事業経営においては成功例からではなく、失敗例から学ぶべきだというのが岩松氏の強い主張である。
失敗例とは普遍的なものだが、成功例はたまたま時代の波に乗ったというような偶発性の強いものも多いからである。
換言すると、経営者とは成功例、つまり、成功体験は語れるが成功原理は語れないのである。
以下本書の中で気になった箇所を御紹介し、それについての私のコメントを付しておく。
まずは「どんなに良い商品を作っても、売り方が悪ければ商品は売れない。

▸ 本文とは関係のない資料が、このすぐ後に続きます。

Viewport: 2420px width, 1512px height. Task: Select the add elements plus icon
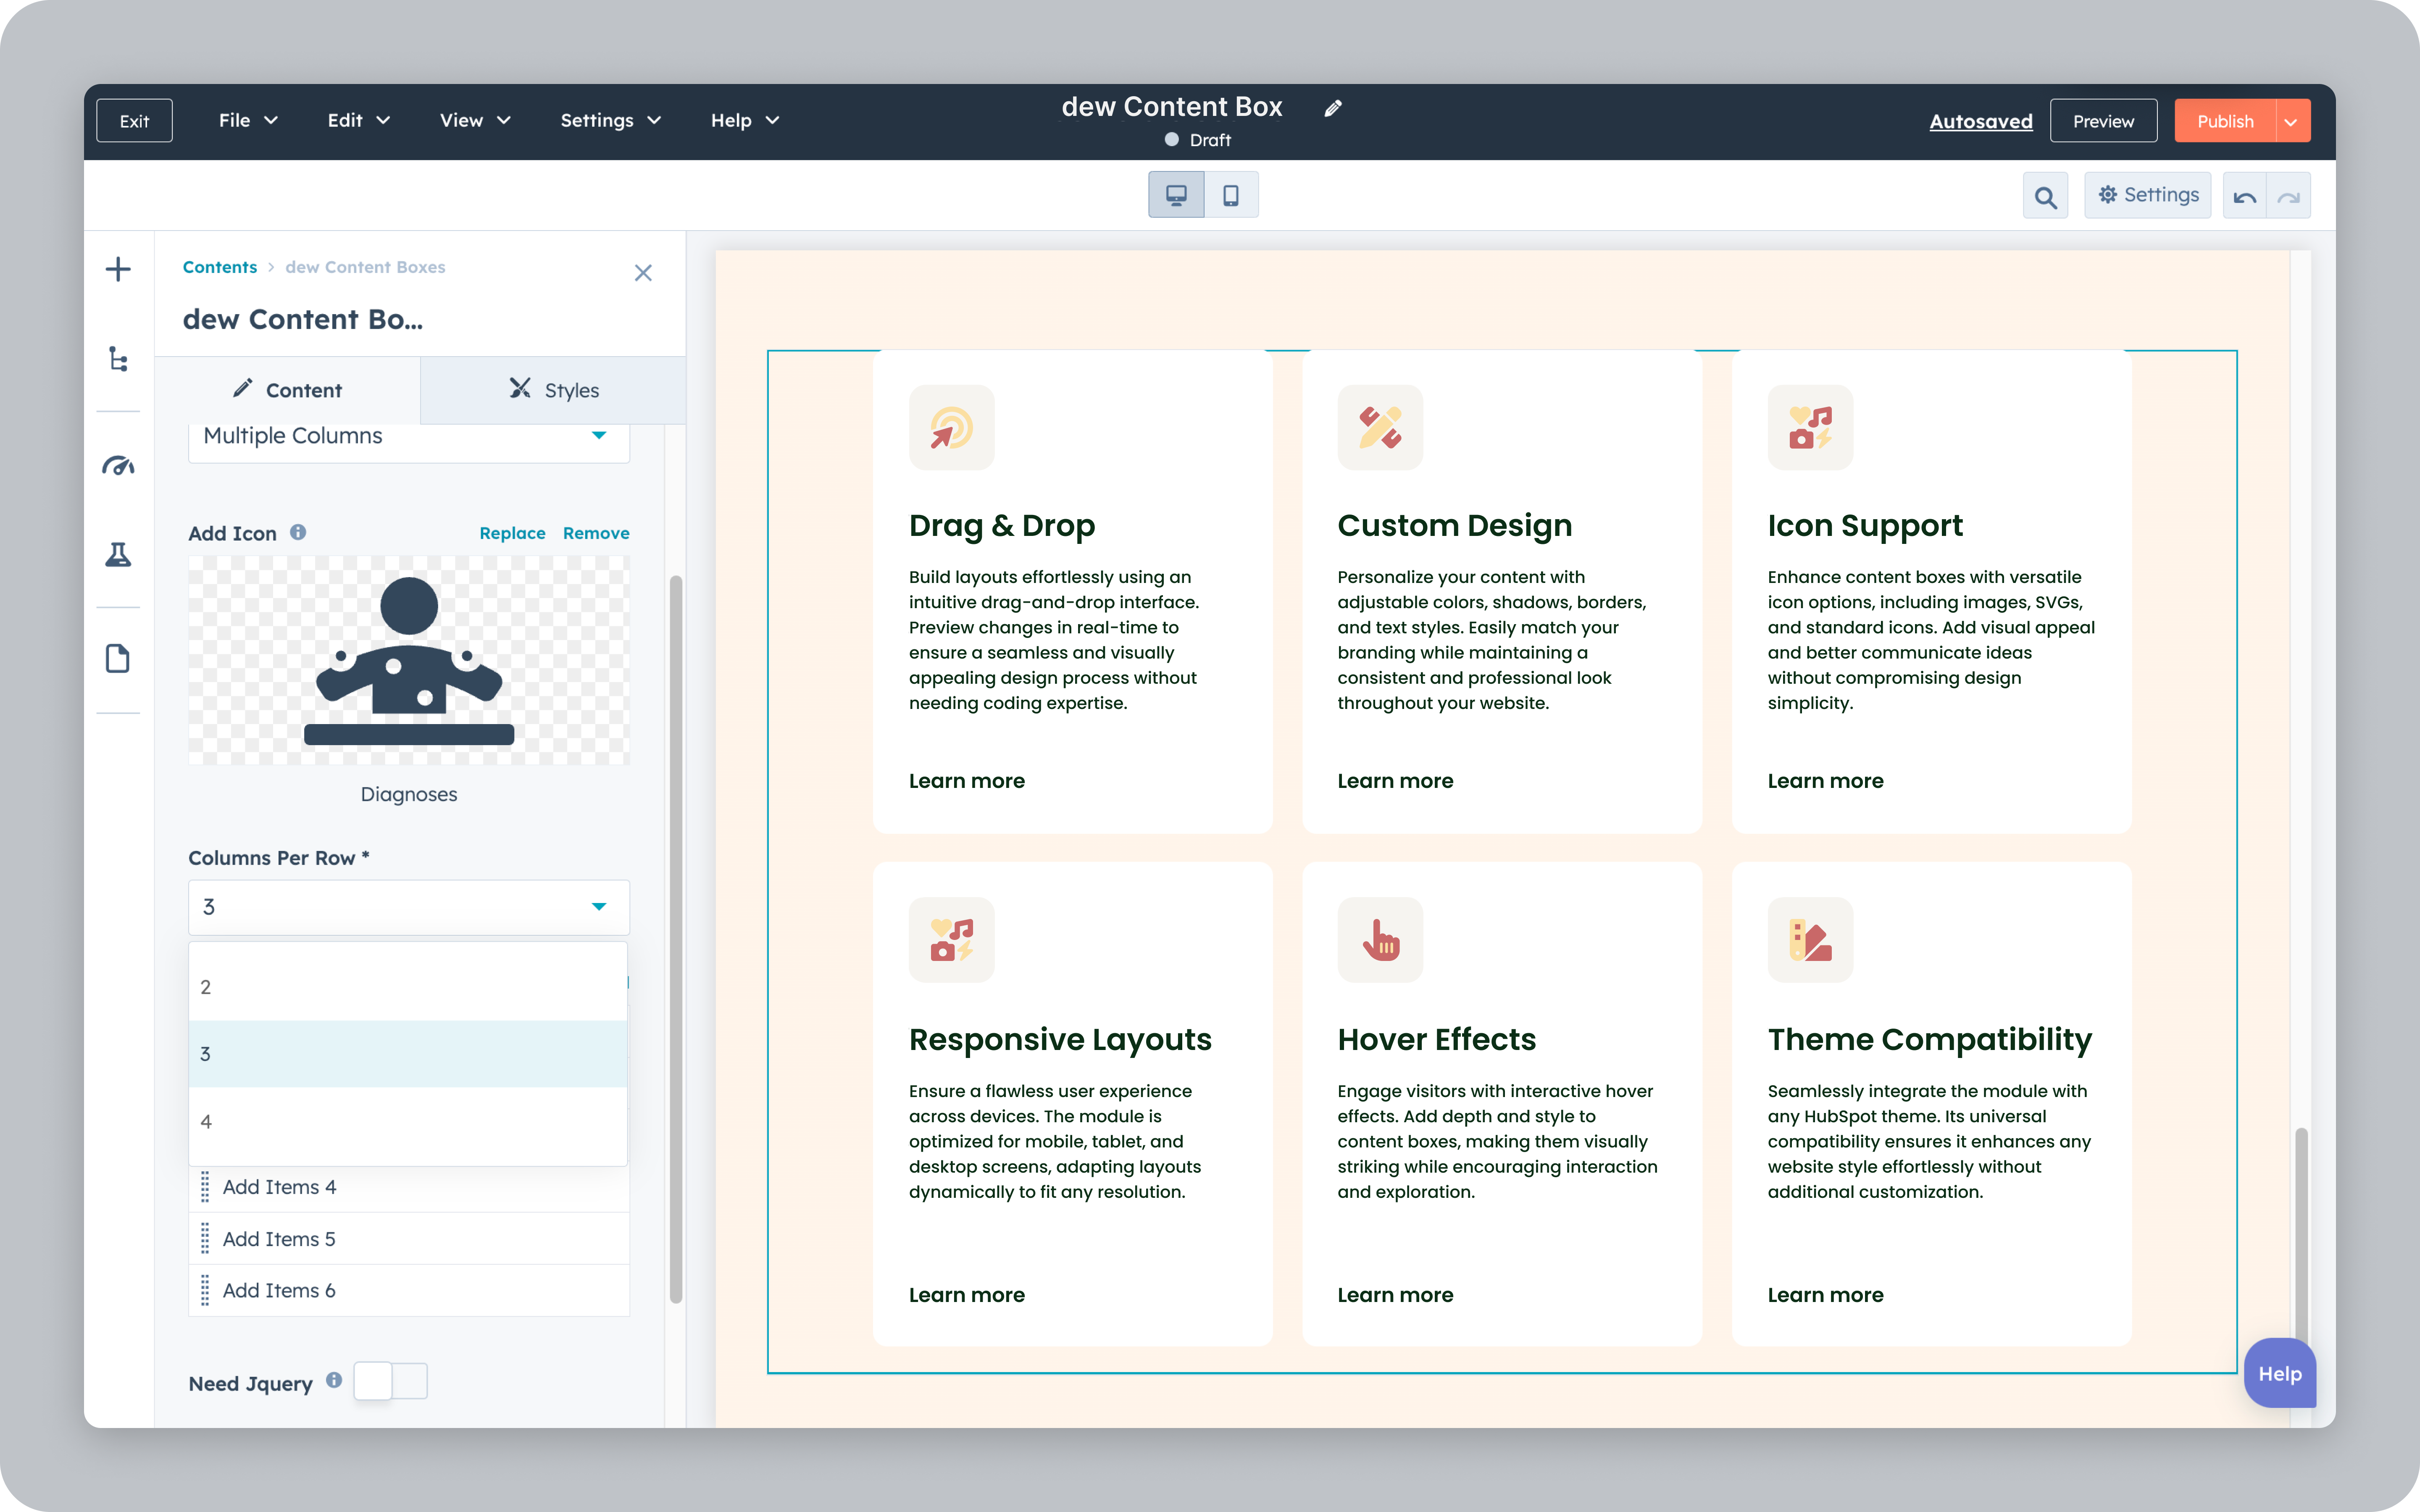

商品力で売れるのは全体の3割に過ぎない」である。
この主張の延長線上には、多少商品力はなくてもと来るのだが、それはハッキリ言って間違いである。
多少営業力が弱くても商品力があればというのが正しい。特に高収益会社にするには、商品力は絶対である。
営業力でただただ売上を伸ばしても、利益が出なければ意味がないのである。
もうひとつは「会社の経営において、管理部門には極力カネをかけてはいけない。それより営業や商品開発に資金を集中し売上を上げることに注力するのが優先です」である。
これに関しては、岩松氏は本当に中小企業のアドバイザーをやっているのかと思ってしまった。中小企業の実態は販売や生産(ないしは仕入)にのみ力を入れ、管理が弱すぎるのが問題なのである。